Com o atacante do Manchester City encaixando em Marcelo Brozovic, a saída da Croácia começa “quebrada” e sem a opção de Luka Modric, marcado por Enzo Fernández. Aqui, importante ressaltar que Kovacic conseguiu sair duas ou três vezes com conduções, mas seguia sem encontrar os parceiros de meio-campo para se postar no campo de ataque e, sem jogadores tão determinantes nas zonas adiantas, a Croácia não conseguiu criar tantas chances de gol mais claras, apesar de chegar.

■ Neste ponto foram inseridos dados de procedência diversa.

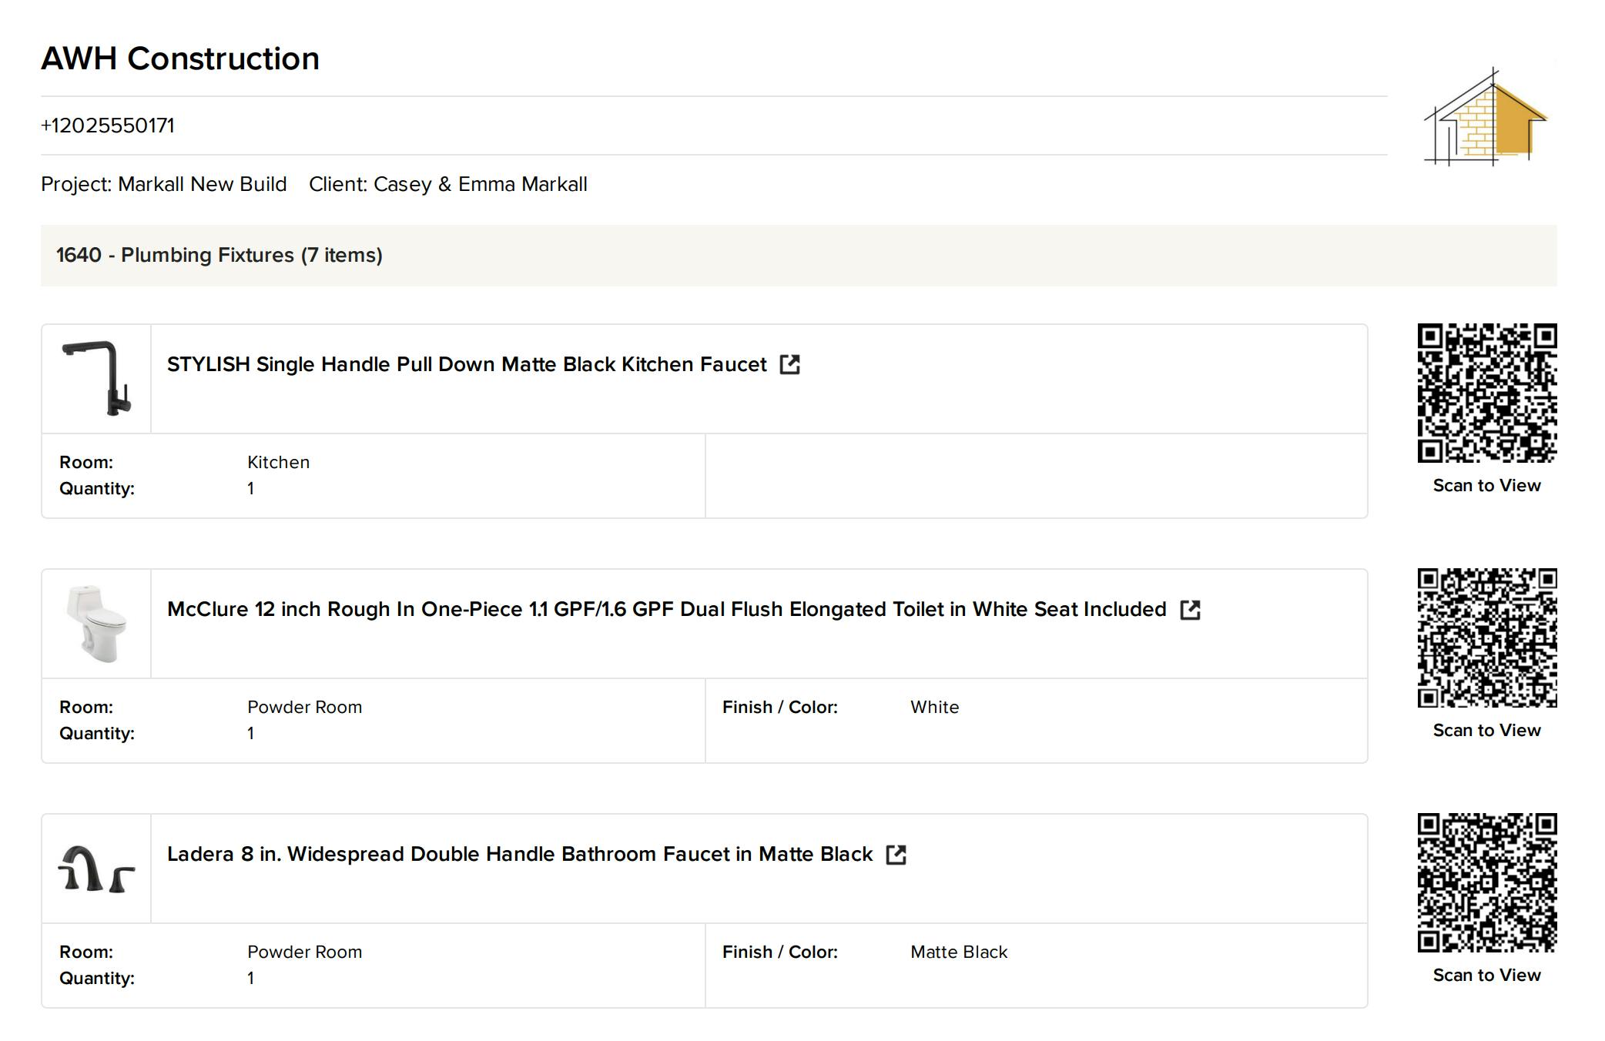The image size is (1605, 1041).
Task: Open the McClure 12 inch Rough In title
Action: (666, 609)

A marcação obrigada Brozovic a recuar entre zagueiros e a Argentina se portava no 4-4-2 para tentar fechar espaços do rival

A opção da Argentina aqui, foi defender sem ser tão agressiva e subindo a pressão para gerar espaço nas costas da defesa croata e transições. O gol marcado por Lionel Messi, de pênalti, após o ataque as costas da defesa — algo bem argumentado por Michael Cox, do The Athletic, como ponto chave para a vitória. Depois, com o transcorrer da partida, a Croácia seguia tendo a bola e Argentina, em mais um transição conseguiu fazer o 2-0, também em uma jogada de velocidade, e posteriormente o 3-0 em grande jogada de Lionel Messi.


A final contra França promete. O técnico Lionel Scaloni já fez um trabalho digno de aplausos ao conduzir a Argentina a final da Copa do Mundo e criar o melhor contexto possível para Lionel Messi dentro de campo, sem esquecer dos rivais e se adaptando a eles para ganhar a partir de suas individualidades.